Bronchospasm—pulmonary compliance

Incidents of bronchospasm associated with intravenous administration of gantacurium have not been reported to date.

Antagonistic action at the airway presynaptic parasympathetic M2 muscarinic receptors or allosteric potentiation of the post-synaptic acetylcholine M3 muscarinic receptors is thought to be the mechanism that precipitates airway constriction and bronchospam. Although neuromuscular blocking agents are designed to antagonize nicotinic acetylcholine receptors, they are also suspected to antagonize the muscarinic receptors. The issue of bronchospasm acquired considerable prominence in the neuromuscular blocking agents arena after the spectacular failure of a clinically introduced neuromuscular blocking agent, rapacuronium (Raplon—a steroidal neuromuscular blocking agent marketed by Organon, now subsumed into Merck & Co. Inc.), which had to be withdrawn voluntarily during the week of March 19, 2001[48] from clinical use (<2 years after its approval by the US FDA on August 18, 1999—NME Drug and New Biologic Approvals in 1999)[49][50] after several serious events of bronchospasm,[51][52] including five "unexplained" fatalities,[53] following its administration. That is not to say that bronchospasm was an unknown phenomenon prior to rapacuronium: occasional reports of bronchospasm have been noted also with the prototypical agents, tubocurarine[39][54][55] and succinylcholine,[56][57][58][59][60] as well as atracurium,[61][62][63][64] alcuronium,[65] pancuronium,[66][67] vecuronium,[68][69] and gallamine.[70]

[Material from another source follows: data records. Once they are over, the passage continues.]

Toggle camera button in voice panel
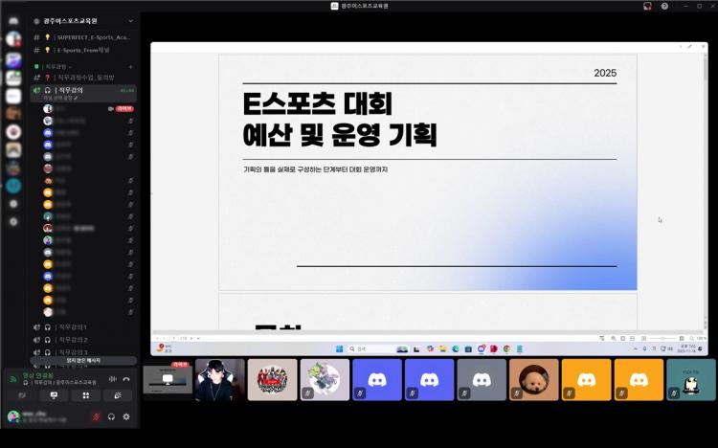[22, 395]
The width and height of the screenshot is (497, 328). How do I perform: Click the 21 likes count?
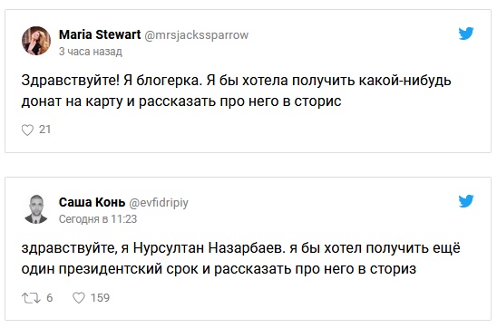tap(44, 130)
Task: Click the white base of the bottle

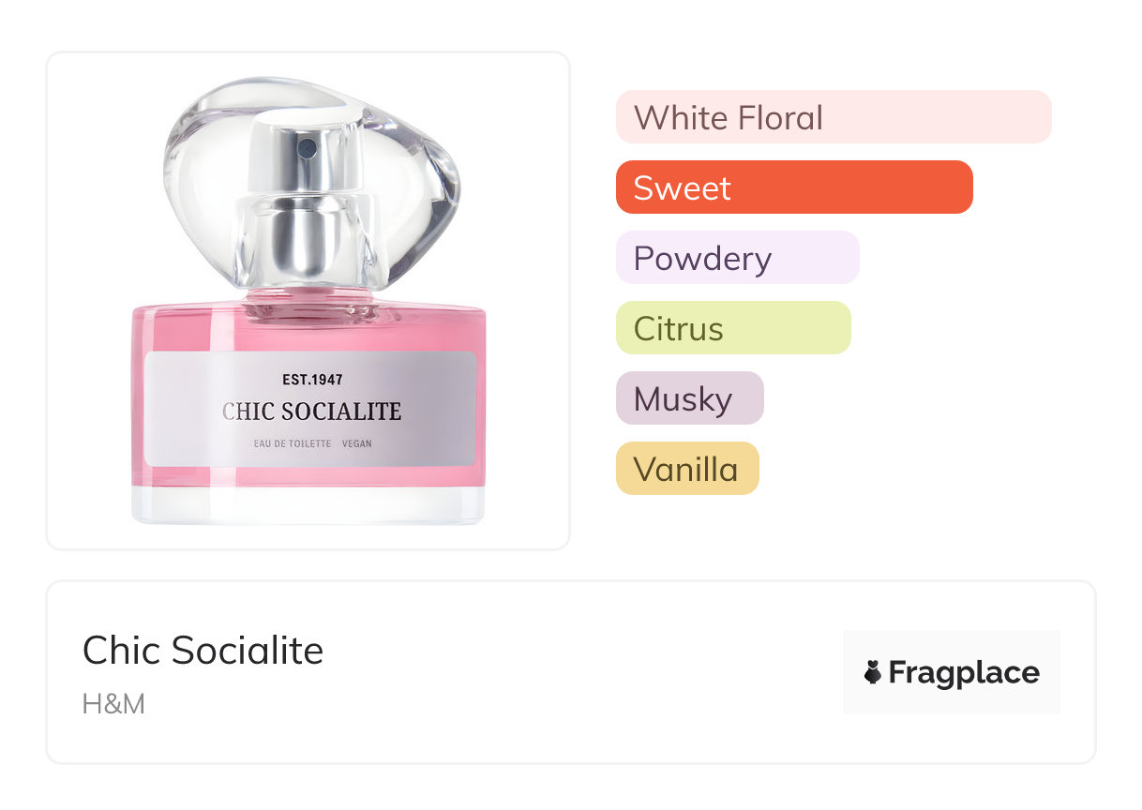Action: 308,506
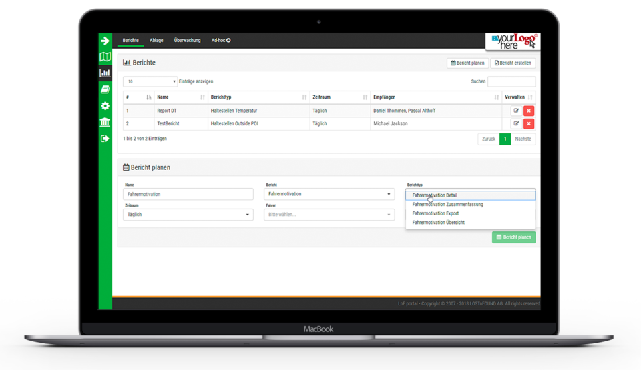
Task: Edit the Report DT entry
Action: (x=516, y=111)
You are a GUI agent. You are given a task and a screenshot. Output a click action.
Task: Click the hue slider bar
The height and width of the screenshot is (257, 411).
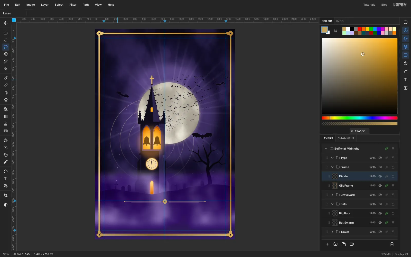coord(360,118)
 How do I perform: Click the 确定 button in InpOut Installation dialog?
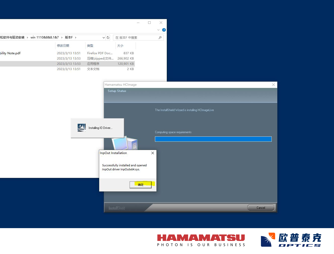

Recent data from studies in Guinea pigs confirm that gantacurium (as well as cisatracurium) is devoid of significant effects at airway muscarinic receptors and therefore, unlike rapacuronium (Raplon), not likely to cause bronchospasm at clinically relevant doses.[71]

Laudanosine—epileptic foci

Administration of gantacurium has not been reported, to date, to result in any measured levels of laudanosine (a completely unlikely event, in any case). Laudanosine is a metabolite associated with other related neuromuscular blocking agents such as cisatracurium and atracurium and its detected presence is consequent to the in vivo Hofmann elimination of both these chemodegradable agents (cf. the initial 1985 editorial commentary by Frank G. Standaert, MD on the controversial laudanosine issue with atracurium,[72] with more detailed information on the issue in the Wikipedia article on atracurium itself).

The structural difference between gantacurium and these two agents (cisatracurium and atracurium)—in particular, the reverse positioning of the carboxyl ester and onium nitrogen groups—absolutely ensures that gantacurium will never undergo Hofmann elimination just as is the case with mivacurium and doxacurium.